» **YOUR ASSIGNMENT**
Give back, word for word, only the lines from the one containing "[Next] (433, 357)" to the end of the listing below.

» **DATA IN THIS EXERCISE**
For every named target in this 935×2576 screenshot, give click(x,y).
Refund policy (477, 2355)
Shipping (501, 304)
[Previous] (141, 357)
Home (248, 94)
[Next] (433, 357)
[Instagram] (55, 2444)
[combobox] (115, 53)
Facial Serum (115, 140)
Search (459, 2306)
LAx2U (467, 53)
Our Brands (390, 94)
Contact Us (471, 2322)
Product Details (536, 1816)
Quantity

» **RESPONSE TO THE EXERCISE**
[Next] (433, 357)
[Instagram] (55, 2444)
[combobox] (115, 53)
Facial Serum (115, 140)
Search (459, 2306)
LAx2U (467, 53)
Our Brands (390, 94)
Contact Us (471, 2322)
Product Details (536, 1816)
Quantity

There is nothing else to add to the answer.